С переездом на другую квартиру тоже ничего (пока) не выходит. Ввиду инвалидности и возраста Крылатого, нас будто бы записали кандидатами на дешевую квартиру, но… ждать придется «года три», как сказал любезный директор какого-то отдела, горячо и пространно благодаривший «за визит». У меня, впервые в жизни, опустились руки, и всё звучит в ушах Георгий Иванов: «Словно меня отпустили на волю и отказали в последней надежде». А она еще мерещится, в виде одной комнаты с кухней, и чтобы за окном родные деревья – и Вы приходите, и Алена наезжает… Помните, когда мы простились в Шереметьеве, Вы писали потом, что никогда так не плакали? Теперь моя очередь плакать, и я отплакиваюсь за всю жизнь. Знакомая Вам, моя Мария Карловна строго говорила мне в моем детстве: «Смотри, не плачь: выплачешь все слезы по пустякам, а когда настанет время плакать по-серьезному, слез-то у тебя и не будет, а это очень больно», и так меня напугала, что я разучилась плакать, копя слезы на будущее, как кувшин с водой в ожидании засухи. Очевидно, накопился не кувшин, а неиссякаемый водопад.
Спасибо за то, что написали про Евгению Александровну! Я нашла ее последнее письмо: помечено апрелем! Полгода от нее ни слова. Я всё понимаю и за нее, и за нас тоже, т. е. тяжела оторванность. Какое спасибо, что Вы рядом с нею.
Ждем с нетерпением, когда упадет с неба толстый конверт, когда ясно и живо ощутится Ваше присутствие в этом доме! Обнимаем, целуем и, несмотря ни на что, сквозь всё и через всё, верим в завтрашний день.
Ваша Вега
43.
12 ноября 1973
Дорогая наша молчальница,
Ума не приложу, что с Вами случилось? Мы так начали недоумевать и беспокоиться, что позвонили Евгении Александровне, с грустью уловив в телефоне еле слышный, слабый голос, но всё же имели контакт, по-прежнему теплый и родной, а от нее узнали, что Вы и на самом деле больны. Как видите, от нас ничего не скроешь. Кто около Вас? Боюсь, что не бережетесь, как всегда. Носите ли длинный белый жакет, который я послала? Он из чистой шерсти и должен хорошо греть.

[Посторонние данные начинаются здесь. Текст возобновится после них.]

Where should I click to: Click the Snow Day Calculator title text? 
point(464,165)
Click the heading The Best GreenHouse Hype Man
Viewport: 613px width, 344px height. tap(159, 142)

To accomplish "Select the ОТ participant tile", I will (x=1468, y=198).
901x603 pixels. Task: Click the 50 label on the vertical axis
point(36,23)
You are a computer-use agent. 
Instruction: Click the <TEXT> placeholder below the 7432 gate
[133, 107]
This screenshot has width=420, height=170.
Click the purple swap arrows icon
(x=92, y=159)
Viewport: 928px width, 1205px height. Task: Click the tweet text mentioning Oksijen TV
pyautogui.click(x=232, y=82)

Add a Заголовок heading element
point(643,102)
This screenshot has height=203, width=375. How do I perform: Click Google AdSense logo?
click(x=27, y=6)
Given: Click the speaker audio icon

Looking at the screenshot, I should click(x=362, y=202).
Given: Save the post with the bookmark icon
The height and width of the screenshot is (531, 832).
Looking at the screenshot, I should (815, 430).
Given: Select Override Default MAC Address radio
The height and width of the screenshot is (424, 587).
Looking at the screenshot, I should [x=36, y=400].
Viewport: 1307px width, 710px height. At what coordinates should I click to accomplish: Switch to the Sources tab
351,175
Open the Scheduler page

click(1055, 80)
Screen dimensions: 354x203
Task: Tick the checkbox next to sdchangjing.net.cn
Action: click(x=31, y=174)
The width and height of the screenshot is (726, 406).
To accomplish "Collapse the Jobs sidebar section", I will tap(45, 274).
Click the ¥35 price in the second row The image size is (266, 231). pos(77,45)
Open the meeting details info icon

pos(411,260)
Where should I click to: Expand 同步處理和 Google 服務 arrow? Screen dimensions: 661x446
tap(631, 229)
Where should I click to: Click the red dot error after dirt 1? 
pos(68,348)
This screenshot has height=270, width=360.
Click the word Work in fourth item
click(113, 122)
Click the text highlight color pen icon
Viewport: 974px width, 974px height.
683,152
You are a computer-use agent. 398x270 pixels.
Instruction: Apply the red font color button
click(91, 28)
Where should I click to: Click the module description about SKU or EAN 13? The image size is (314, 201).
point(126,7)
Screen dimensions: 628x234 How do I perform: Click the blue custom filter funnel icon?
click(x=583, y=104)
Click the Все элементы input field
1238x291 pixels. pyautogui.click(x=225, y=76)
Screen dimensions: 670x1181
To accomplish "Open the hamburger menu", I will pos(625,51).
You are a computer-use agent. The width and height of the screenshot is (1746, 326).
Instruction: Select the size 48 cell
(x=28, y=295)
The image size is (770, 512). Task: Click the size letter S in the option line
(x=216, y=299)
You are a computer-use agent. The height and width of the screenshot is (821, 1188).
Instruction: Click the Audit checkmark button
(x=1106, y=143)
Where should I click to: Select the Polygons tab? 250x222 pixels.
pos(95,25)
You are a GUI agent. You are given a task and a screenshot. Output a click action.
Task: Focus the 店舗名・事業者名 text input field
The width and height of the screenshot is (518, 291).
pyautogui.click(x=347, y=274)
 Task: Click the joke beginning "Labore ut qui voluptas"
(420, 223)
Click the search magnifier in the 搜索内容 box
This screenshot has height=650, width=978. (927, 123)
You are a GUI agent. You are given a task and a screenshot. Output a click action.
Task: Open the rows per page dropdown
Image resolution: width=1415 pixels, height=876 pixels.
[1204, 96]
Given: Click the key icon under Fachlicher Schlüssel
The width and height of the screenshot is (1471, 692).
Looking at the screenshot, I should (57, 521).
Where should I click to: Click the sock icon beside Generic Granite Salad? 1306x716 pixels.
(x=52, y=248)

Берн изумительно красив этой осенью, ставшей внезапно солнечной и насквозь золотой. Налево от меня, за окном, березовое царство. Как я вижу Ваши восхищенные глаза, которыми Вы им любовались бы вместе со мной, если бы… да кабы ведь приезжали же сюда недавно советские поэты, почему бы Вам не получить что-нибудь вроде командировки?
Останавливаюсь, чтобы письмо опять не нырнуло в хаос всякого рода черновиков. Да послужит оно Вам толчком для скорого ответа, без которого я начинаю чувствовать, что покрываюсь кладбищенским плющом и мхами забвения.